=== CONSEGNE DELL'ESERCIZIO ===
A. Nel brano su Tito e la Jugoslavia, in quale mese e anno è morto Tito?
B. Trasforma in un elenco puntato il paragrafo del brano su Tito e la Jugoslavia che inizia con "Dalla mia esperienza", mantenendone i fatti principali.

=== BRANO FORNITO ===
#####

Le argomentazioni contrarie all'idea che Tito fosse un dittatore malvagio sono radicate nella percezione delle differenze fondamentali tra lui e Stalin [8] [it], sebbene le differenze tra i sistemi politici [9] [it], da loro guidati, abbiano portato a diversi tipi di culti della personalità. Tuttavia, il dibattito pubblico su questi temi, così come la ricerca accademica relativa alle credenze reali sull'eredità della Jugoslavia federale, sono gravemente carenti.

Dalla mia esperienza, le generazioni di bambini nati in Jugoslavia negli anni '70 hanno reagito alla rottura del sistema di valori, che metteva Tito su un piedistallo, con una dose crescente di cinismo. Nonostante la propaganda ufficiale (che gradualmente diminuì dopo la sua morte, nel maggio 1980), gli adolescenti jugoslavi di quell'epoca erano più interessati alle canzoni rock che sfidavano l'immagine consolidata di Tito.

Questi erano i bambini che da piccoli erano stati esposti a canti patriottici come “Puoi contare su di noi” [10] (“Računajte na nas”) di Rani Mraz (1978), e “Compagno Tito te lo giuriamo” [11] (“Druže Tito mi ti se kunemo”) della pop star Zdravko Čolić (1980).

In “Puoi contare su di noi” il cantautore Đorđe Balašević [12] [it] ha detto di aver “realizzato questi testi come pegno a Tito”, assicurando che la sua sempre più occidentalizzata generazione (“in nome di tutti noi nati negli anni Cinquanta”) non avrebbe tradito gli ideali della rivoluzione antifascista che ha creato la Jugoslavia durante la seconda guerra mondiale, “mentre nelle nostre vene scorre il sangue dei partigiani” [bs]:

Sumnjaju neki da nosi nas pogrešan tok
Jer slušamo ploče i sviramo rok
Al’ negde u nama je bitaka plan
I kažem vam, šta dobro znam
Računajte na nas

Alcune persone hanno il dubbio che siamo stati fuorviati
dal momento che ascoltiamo dischi [in vinile] e suoniamo [musica] rock.
Ma da qualche parte dentro di noi la fiamma delle battaglie [13] brilla ancora.
E ti dico quello che so bene
Conta su di noi.

#####

=== DATI DISPONIBILI ===
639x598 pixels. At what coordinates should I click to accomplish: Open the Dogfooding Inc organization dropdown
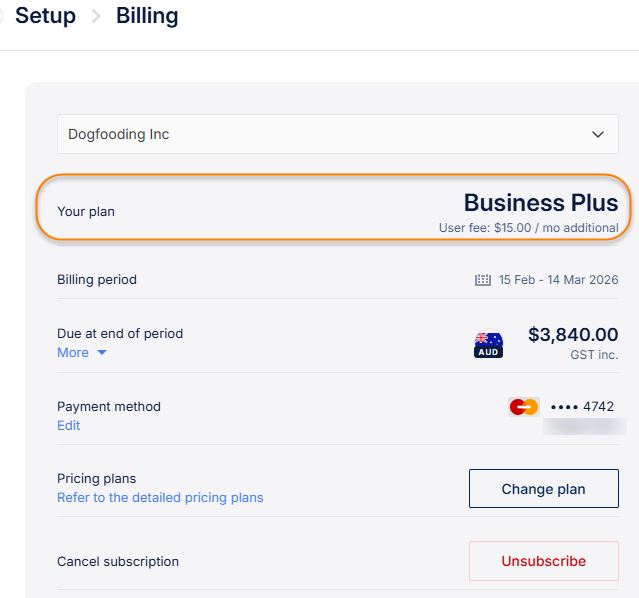337,134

#####

=== SOLUZIONI DELLE CONSEGNE ===
A. Nel maggio 1980.

B.
- I bambini nati in Jugoslavia negli anni '70 reagirono con un cinismo crescente alla rottura del sistema di valori che metteva Tito su un piedistallo.
- Dopo la morte di Tito, nel maggio 1980, la propaganda ufficiale diminuì gradualmente.
- Gli adolescenti jugoslavi di quell'epoca erano più interessati alle canzoni rock che sfidavano l'immagine consolidata di Tito.